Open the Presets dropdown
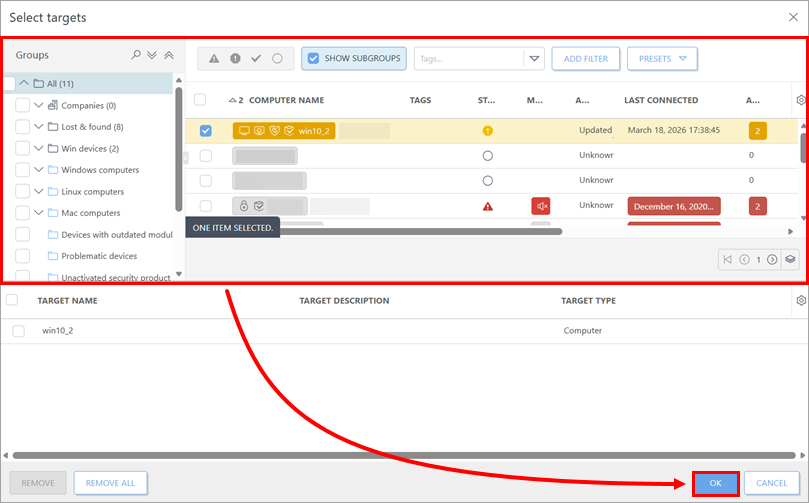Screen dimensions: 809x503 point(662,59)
* * *
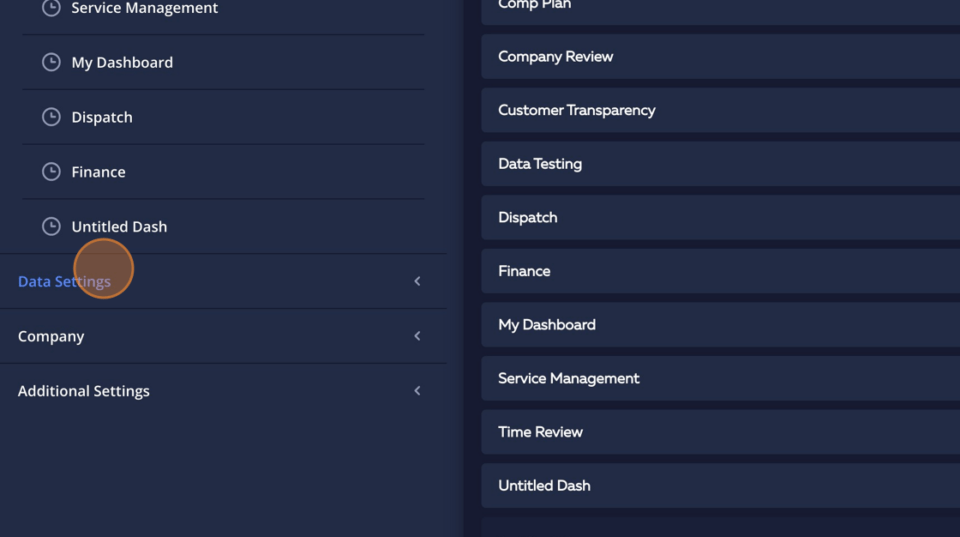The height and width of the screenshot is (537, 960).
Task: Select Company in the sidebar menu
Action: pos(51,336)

▶ Stated problem
Copy the items starting at the line that contains "The height and" and ending at the line that contains "Action: pos(51,336)", swapping "sidebar menu" for "side panel" and changing nothing else. Leave the pictures out of your answer.

▶ Output
The height and width of the screenshot is (537, 960).
Task: Select Company in the side panel
Action: pos(51,336)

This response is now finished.